麻生吉隈炭鉱無縁墓地跡 福岡県嘉穂郡桂川町吉隈


 

麻生吉隈炭鉱無縁墓地跡

 麻生吉隈炭鉱の坑口等があった現在の広場の真正面に桜の木が植わった場所が ある。その奥に小屋のような建物がある。中をのぞくと祭壇のような棚がこしらえてあった。

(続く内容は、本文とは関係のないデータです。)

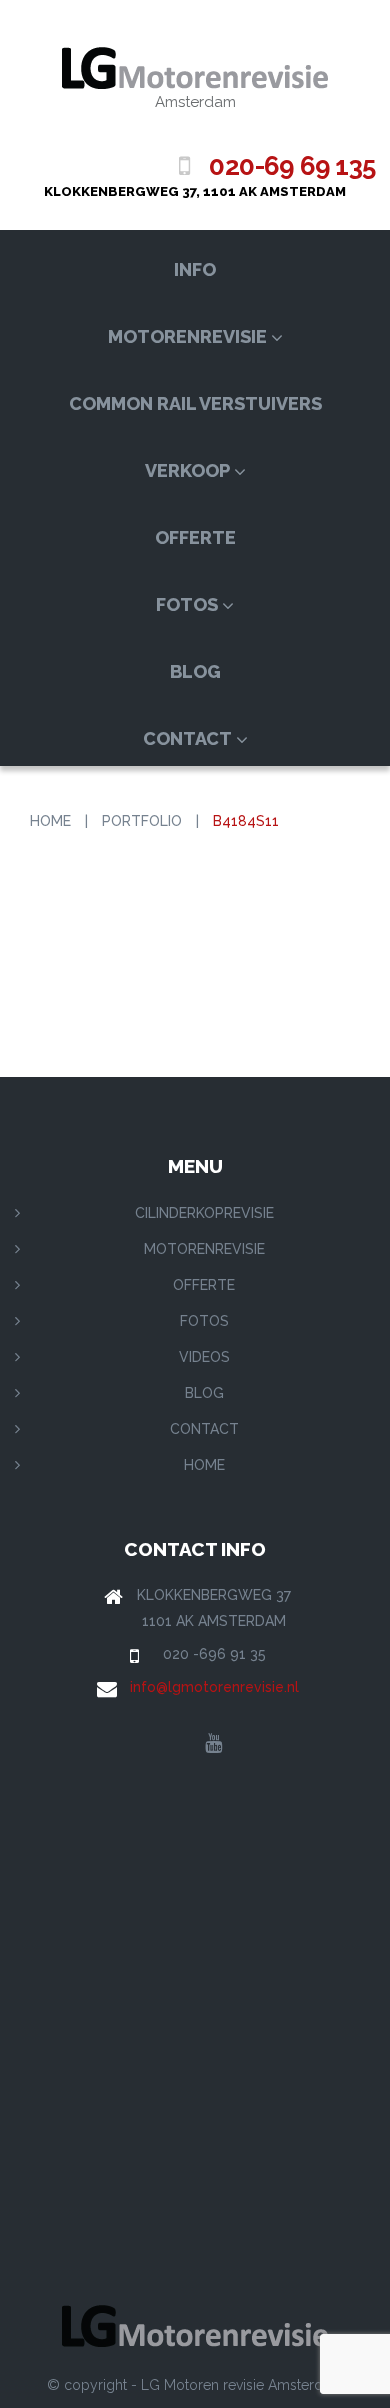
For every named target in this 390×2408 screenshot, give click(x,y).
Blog (195, 671)
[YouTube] (213, 1745)
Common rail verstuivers (195, 403)
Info (195, 269)
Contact (187, 738)
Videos (204, 1357)
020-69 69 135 (292, 166)
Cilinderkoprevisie (204, 1213)
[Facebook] (176, 1745)
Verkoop (187, 470)
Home (50, 821)
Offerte (195, 537)
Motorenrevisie (187, 336)
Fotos (187, 604)
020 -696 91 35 (214, 1654)
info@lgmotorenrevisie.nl (214, 1687)
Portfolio (142, 821)
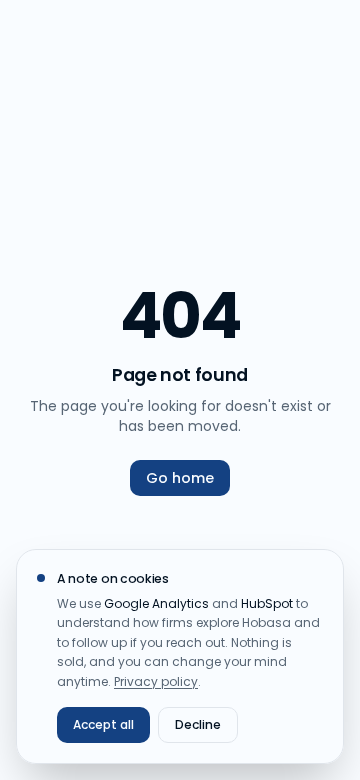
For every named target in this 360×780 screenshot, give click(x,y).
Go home (180, 478)
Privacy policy (156, 681)
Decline (198, 724)
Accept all (103, 724)
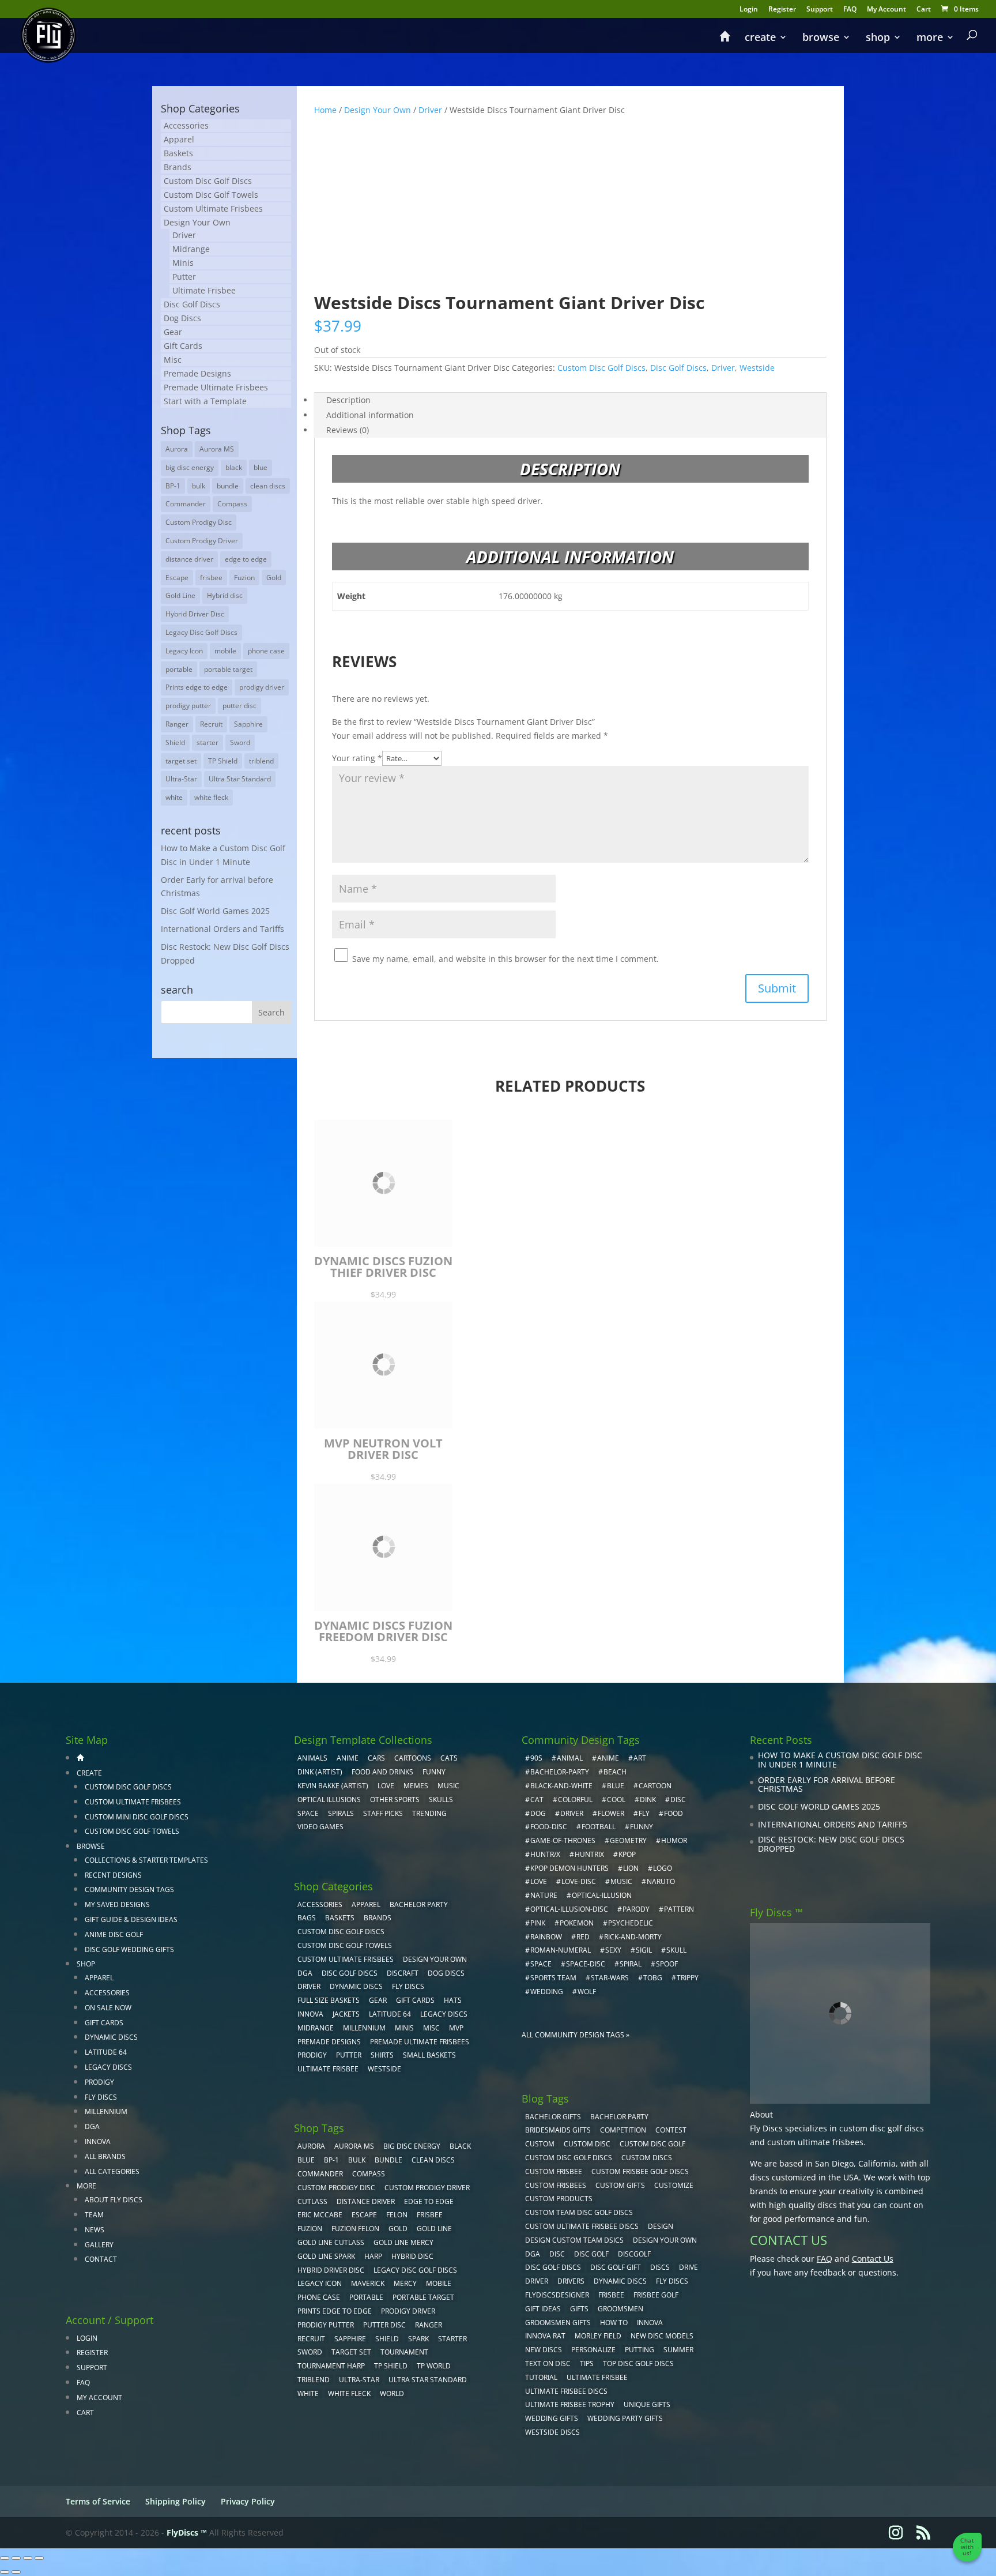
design (660, 2226)
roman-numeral (560, 1950)
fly (644, 1813)
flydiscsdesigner (557, 2295)
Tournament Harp (331, 2366)
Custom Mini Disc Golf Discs (136, 1817)
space (541, 1964)
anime (608, 1758)
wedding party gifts (625, 2418)
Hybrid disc (225, 595)
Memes (415, 1786)
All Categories (112, 2171)
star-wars (610, 1978)
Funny (434, 1772)
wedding (546, 1991)
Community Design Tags (129, 1889)
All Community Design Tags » (575, 2035)
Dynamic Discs (111, 2037)
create (760, 38)
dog (538, 1813)
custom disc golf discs (881, 2128)
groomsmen (620, 2309)
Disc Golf (591, 2254)
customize (673, 2185)
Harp (373, 2256)
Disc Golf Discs (678, 367)
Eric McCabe (319, 2215)
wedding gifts (551, 2418)
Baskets (178, 153)
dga (532, 2254)
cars (376, 1758)
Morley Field (598, 2336)
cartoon (655, 1786)
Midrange (191, 248)
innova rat (545, 2336)
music (448, 1786)
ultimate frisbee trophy (569, 2404)
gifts (579, 2309)
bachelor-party (559, 1772)
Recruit (211, 724)
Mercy (405, 2283)
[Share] (27, 2558)
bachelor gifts (553, 2117)
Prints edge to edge (196, 687)
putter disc (239, 705)
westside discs (552, 2432)
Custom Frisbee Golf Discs (640, 2171)
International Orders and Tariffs (222, 928)
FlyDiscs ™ (187, 2532)
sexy (613, 1950)
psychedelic (630, 1923)
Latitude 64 (106, 2052)
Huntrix (589, 1854)
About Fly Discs (113, 2200)
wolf (587, 1991)
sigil (644, 1950)
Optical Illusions (329, 1799)
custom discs (646, 2158)
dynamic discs (620, 2281)
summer (678, 2350)
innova (650, 2322)
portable (179, 669)
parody (636, 1909)
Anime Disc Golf (114, 1934)
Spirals (341, 1813)
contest (670, 2130)
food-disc (548, 1827)
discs (660, 2267)
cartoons (412, 1758)
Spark (418, 2339)
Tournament (404, 2352)
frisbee (211, 577)
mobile (225, 651)
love (538, 1881)
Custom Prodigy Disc (198, 522)
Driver (430, 109)
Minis (183, 262)
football (599, 1827)
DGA (92, 2126)
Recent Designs (113, 1875)
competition (623, 2130)
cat (537, 1799)
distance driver (189, 559)
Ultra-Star (181, 779)
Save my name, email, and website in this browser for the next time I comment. (505, 958)
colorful (575, 1799)
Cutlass (312, 2201)
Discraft (402, 1973)
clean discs (267, 486)
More (929, 38)
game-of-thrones (562, 1840)
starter (207, 742)
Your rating (357, 758)
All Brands (105, 2156)
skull (676, 1950)
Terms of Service (98, 2501)
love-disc (578, 1881)
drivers (570, 2281)
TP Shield (222, 761)
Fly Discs (101, 2097)
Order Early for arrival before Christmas (826, 1784)
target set (181, 761)
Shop (878, 38)
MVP (456, 2028)
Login (749, 10)
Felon (397, 2215)
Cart (923, 10)
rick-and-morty (633, 1937)
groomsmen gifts (558, 2322)
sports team (553, 1978)
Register (782, 10)
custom (539, 2144)
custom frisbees (555, 2185)
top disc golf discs (638, 2363)
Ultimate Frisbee (204, 290)
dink (648, 1799)
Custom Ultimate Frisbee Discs (582, 2226)
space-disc (585, 1964)
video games (320, 1827)
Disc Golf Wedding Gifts (129, 1949)
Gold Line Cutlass (330, 2242)
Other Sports (395, 1799)
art (639, 1758)
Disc (557, 2254)
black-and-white (561, 1786)
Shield (175, 742)
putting (639, 2350)
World (392, 2393)
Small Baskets (429, 2055)
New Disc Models (662, 2336)
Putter (184, 276)
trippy (688, 1978)
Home (325, 109)
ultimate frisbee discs (566, 2391)
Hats (453, 2000)
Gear (173, 331)
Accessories (186, 125)
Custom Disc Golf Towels (211, 194)
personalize (593, 2350)
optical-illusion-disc (569, 1909)
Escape (176, 577)
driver (571, 1813)
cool (616, 1799)
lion (631, 1868)
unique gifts (647, 2404)
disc (678, 1799)
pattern (679, 1909)
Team (94, 2215)
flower (611, 1813)
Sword (240, 742)
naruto (661, 1881)
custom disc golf (652, 2144)
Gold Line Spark (326, 2256)
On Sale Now (108, 2008)
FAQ (850, 10)
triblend (261, 761)
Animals (312, 1758)
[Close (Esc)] (39, 2558)
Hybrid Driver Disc (194, 614)
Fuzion (244, 577)
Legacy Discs (108, 2067)
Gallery (99, 2245)
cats (449, 1758)
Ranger (176, 724)
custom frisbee (553, 2171)
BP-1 (172, 486)
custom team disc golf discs (579, 2212)
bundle (228, 486)
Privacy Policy (248, 2501)
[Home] (724, 41)
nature (543, 1895)
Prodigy (99, 2082)
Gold (273, 577)
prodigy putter (188, 705)
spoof (667, 1964)
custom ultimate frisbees (815, 2142)
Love (386, 1786)
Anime (348, 1758)
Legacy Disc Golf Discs (201, 632)
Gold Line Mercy (403, 2242)
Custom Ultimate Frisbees (213, 208)
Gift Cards (183, 345)
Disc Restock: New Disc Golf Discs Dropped (831, 1844)
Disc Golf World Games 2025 (215, 910)
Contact (101, 2259)
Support (819, 10)
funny (641, 1827)
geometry (628, 1840)
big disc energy (189, 467)
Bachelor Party (419, 1904)
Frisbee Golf (655, 2295)
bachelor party (619, 2117)
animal (570, 1758)
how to (614, 2322)
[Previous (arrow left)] (4, 2572)
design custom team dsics (574, 2240)
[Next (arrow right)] (16, 2572)
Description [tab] (348, 399)
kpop (627, 1854)
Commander (185, 504)
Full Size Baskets (328, 2000)
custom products (559, 2198)
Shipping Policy (175, 2501)
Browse (820, 38)
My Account (886, 10)
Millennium (106, 2111)
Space (308, 1813)
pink (537, 1923)
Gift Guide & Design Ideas (131, 1919)
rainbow (546, 1937)
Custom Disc (587, 2144)
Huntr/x (545, 1854)
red (583, 1937)
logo (662, 1868)
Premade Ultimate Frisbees (216, 387)
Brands (177, 166)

 「あの小屋のような建物は何ですか」と先のご老人に再度尋ねてみた。同人は長い沈黙の後、ポツリポツリとこう証言した。 「あそこはな、元お墓だった所で、造成したとき、たくさんの遺骨が出てきてな、小屋はそのときの遺骨の仮置場だったとよ」。

同上

 ある郷土史研究家らの調べによると、昭和60年、炭鉱跡に集会場を建てるための工事中、 5、6体の遺骨が出てきた。これをきっかけに地元の人が麻生側と交渉して付近を1メートル以上掘り返した結果、埋葬数は 全部で504体あったという。
 その内容は、「炭鉱事故で亡くなった朝鮮人坑夫ばかりではなく、日本人坑夫もいれば戦争俘虜もいただろう。また、骨格 などからして女性や子供もかなり埋葬されていたようだ」と語られる。
 麻生吉隈炭鉱には朝鮮人寮の他、少し離れた場所に福岡俘虜収容所第26分所があり、同炭鉱で使役させら れていた。戦時中の坑内の保安状態は悪く、落盤、ガス、出水等の事故で、毎日のように死者が出たらしい。また、 当時の食料事情から、栄養不良などにより亡くなる乳幼児も多かったらしい。
 なお、同炭鉱では昭和11年1月25日、坑内火災により44名の遭難者(死者20名、重傷者3名、軽傷者12名、 行方不明9名)を出している。そのほとんどが朝鮮人坑夫であったと当時の新聞は報じる。(昭和11年1月27日付け福岡日日新聞記事参照)

共同墓地

 先の無縁墓地跡から発掘された遺骨は、同所から約500メートル離れたここ共同墓地 に麻生産業が納骨堂を建て安置した。案内がなければわからない場所である。

吉隈炭坑共同墓地納骨堂

 「吉隈炭坑共同墓地納骨堂」と書かれた石柱裏側には「昭和36年3月1日建立」 と記されていた。

同上裏側

 納骨堂裏側には、麻生グループの社章を刻印した石柱が立てられていた。